Пожалуй, ни один из писателей раннего западного Средневековья не привлекал к себе большего внимания русских латинистов, чем Григорий I. Во второй половине прошлого века были переведены на русский язык его книги. Ему посвящены многочисленные исследования дореволюционных наших ученых (Ф. Успенского, М. Корелина, П. Шаскольского, А. Пономарева, А. Садова, В. Певницкого и др.), содержащие интересные наблюдения; некоторые из них не утратили значения и поныне.
В советское время О. А. Добиаш-Рождественская отдала несколько лет труда изучению редчайших кодексов с текстами Григория, хранящихся в рукописном отделе Ленинградской публичной библиотеки[13].
Литературная деятельность Григория I оказала значительное влияние на развитие разных жанров средневековой литературы — латинской и на национальных языках. Личность папы Григория I и создавшиеся вокруг нее легенды стали темой многих прозаических и поэтических произведений, например, поэмы немецкого миннезингера конца XII в. Гартмана фон Aye «Григорий на камне», в которой было использовано латинское житие, составленное во Франции.

Перечень записей
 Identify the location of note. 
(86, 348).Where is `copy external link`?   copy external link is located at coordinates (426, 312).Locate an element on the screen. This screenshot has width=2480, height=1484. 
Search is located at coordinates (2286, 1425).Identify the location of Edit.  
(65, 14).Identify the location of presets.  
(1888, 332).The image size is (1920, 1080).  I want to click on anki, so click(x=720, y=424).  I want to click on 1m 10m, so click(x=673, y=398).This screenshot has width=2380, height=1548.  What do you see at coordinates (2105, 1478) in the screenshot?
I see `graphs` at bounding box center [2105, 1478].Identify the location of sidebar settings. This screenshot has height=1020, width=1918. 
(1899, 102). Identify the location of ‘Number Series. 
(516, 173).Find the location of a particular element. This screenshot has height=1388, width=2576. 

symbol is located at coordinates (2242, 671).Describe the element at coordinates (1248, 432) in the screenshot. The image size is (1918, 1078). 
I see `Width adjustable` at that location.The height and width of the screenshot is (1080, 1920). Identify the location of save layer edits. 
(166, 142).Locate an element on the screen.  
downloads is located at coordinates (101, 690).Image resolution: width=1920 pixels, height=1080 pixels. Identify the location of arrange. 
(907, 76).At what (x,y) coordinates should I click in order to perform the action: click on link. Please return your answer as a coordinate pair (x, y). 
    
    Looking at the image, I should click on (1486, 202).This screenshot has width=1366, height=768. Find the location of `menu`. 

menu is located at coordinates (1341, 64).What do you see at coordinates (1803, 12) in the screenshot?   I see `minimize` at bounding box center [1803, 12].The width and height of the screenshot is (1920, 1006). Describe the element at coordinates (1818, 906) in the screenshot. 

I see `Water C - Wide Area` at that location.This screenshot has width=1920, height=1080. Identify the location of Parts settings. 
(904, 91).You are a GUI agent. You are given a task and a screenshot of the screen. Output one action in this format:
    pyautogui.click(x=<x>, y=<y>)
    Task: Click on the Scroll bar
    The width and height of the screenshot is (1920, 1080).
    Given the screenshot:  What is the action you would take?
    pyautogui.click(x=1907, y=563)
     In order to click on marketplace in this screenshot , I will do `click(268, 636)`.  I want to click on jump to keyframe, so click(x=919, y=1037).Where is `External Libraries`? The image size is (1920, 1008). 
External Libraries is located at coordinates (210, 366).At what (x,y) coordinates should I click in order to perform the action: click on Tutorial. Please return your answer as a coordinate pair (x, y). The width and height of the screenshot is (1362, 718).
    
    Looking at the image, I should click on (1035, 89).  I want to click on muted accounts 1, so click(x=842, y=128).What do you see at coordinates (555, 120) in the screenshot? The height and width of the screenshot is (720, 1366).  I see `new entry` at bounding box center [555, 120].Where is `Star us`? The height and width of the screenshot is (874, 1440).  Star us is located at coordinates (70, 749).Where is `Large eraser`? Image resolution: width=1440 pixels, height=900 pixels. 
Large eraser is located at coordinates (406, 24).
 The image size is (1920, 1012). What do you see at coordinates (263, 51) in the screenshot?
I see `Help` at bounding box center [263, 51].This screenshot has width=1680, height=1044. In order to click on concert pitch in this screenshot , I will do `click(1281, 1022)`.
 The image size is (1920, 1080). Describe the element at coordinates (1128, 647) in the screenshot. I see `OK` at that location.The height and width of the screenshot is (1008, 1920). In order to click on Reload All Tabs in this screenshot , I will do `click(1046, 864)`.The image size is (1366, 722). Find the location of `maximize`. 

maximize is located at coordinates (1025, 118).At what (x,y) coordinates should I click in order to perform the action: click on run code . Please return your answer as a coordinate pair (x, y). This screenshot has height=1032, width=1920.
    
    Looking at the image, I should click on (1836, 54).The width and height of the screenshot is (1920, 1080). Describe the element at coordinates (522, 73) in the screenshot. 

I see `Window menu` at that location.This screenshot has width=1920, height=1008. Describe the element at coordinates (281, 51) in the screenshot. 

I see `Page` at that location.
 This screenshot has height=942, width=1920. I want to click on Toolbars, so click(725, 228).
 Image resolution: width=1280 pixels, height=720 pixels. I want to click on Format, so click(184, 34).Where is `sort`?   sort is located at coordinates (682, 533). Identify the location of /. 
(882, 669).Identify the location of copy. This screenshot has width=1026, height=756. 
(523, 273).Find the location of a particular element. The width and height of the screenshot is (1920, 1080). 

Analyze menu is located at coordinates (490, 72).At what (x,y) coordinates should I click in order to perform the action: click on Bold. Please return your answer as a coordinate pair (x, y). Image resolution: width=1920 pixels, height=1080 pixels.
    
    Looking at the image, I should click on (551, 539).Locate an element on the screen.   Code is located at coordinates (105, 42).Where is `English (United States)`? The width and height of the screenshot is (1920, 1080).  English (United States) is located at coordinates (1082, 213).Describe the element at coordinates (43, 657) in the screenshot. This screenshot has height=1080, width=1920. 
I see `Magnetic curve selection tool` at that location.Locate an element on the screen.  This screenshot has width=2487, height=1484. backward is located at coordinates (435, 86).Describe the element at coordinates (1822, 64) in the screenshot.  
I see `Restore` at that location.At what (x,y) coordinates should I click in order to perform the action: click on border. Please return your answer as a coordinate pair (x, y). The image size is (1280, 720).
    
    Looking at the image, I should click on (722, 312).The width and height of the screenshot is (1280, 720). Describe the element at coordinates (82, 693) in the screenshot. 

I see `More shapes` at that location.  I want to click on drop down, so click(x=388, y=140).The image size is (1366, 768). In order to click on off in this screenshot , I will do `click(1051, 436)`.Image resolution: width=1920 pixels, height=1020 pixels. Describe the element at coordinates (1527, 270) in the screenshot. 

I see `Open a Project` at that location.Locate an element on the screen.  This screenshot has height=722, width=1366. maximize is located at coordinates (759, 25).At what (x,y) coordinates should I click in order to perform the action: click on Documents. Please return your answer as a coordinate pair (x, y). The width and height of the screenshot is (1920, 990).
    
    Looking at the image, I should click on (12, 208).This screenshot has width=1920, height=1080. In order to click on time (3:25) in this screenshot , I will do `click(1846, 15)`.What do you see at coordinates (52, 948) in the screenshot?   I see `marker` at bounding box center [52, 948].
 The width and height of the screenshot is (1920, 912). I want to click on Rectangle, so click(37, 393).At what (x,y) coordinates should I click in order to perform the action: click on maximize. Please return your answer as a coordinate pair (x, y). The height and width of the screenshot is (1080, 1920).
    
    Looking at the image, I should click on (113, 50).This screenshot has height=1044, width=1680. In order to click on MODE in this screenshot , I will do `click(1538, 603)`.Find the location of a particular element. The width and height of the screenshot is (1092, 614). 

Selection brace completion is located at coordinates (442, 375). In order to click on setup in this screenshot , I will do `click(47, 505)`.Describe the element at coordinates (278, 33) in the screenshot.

Краткое задание A
Замените «русских латинистов» на «отечественных латинистов» в отрывке текста о Григории I от слов «Пожалуй, ни один» до слов «Ленинградской публичной библиотеки[13].» включительно и приведите этот отрывок целиком.
Краткое задание B
Где, согласно тексту о Григории I, хранятся редчайшие кодексы с текстами Григория, изучению которых О. А. Добиаш-Рождественская отдала несколько лет труда?
Краткое задание C
Продолжите текст о Григории I с того места, где он заканчивается.

Ответ на задание A
Пожалуй, ни один из писателей раннего западного Средневековья не привлекал к себе большего внимания отечественных латинистов, чем Григорий I. Во второй половине прошлого века были переведены на русский язык его книги. Ему посвящены многочисленные исследования дореволюционных наших ученых (Ф. Успенского, М. Корелина, П. Шаскольского, А. Пономарева, А. Садова, В. Певницкого и др.), содержащие интересные наблюдения; некоторые из них не утратили значения и поныне.
В советское время О. А. Добиаш-Рождественская отдала несколько лет труда изучению редчайших кодексов с текстами Григория, хранящихся в рукописном отделе Ленинградской публичной библиотеки[13].

Ответ на задание B
В рукописном отделе Ленинградской публичной библиотеки.

Ответ на задание C
Древнейшие сведения о жизни и деятельности Григория содержатся в десятой книге «Церковной истории франков» современника папы, Григория Турского, во второй книге «Церковной истории англов» Беды Досточтимого (VII в.) и в жизнеописаниях, написанных историками Павлом Диаконом (VIII в.) и Иоанном (872 г.).
Григорий родился в 540 г. в древней римской патрицианской семье Анциев, несколько поколений которой были связаны с церковью (его пращур Феликс IV был папой, а отец, как впоследствии и он сам,— одним из семи городских диаконов). В возрасте 30 лет Григорий назначается императором Юстином II на должность префекта Рима. Оставив светскую карьеру, Григорий поступает в монастырь, устроенный им в родовом палаццо, где готовится к миссионерской деятельности на Британских островах. Идея об обращении в христианство варваров будет владеть им всю жизнь и станет одной из доминирующих в его писательстве. Более шести лет Григорий проводит в Константинополе в качестве папского апокрисиария[14], но все его усилия добиться от Византии помощи Италии против лангобардов оказываются безуспешными. Несмотря на долгое пребывание в столице империи, Григорий так и не выучился греческому языку; по собственному его признанию, греческого он не знал: «Graecae linguae nescius» (Epist., VII, 29).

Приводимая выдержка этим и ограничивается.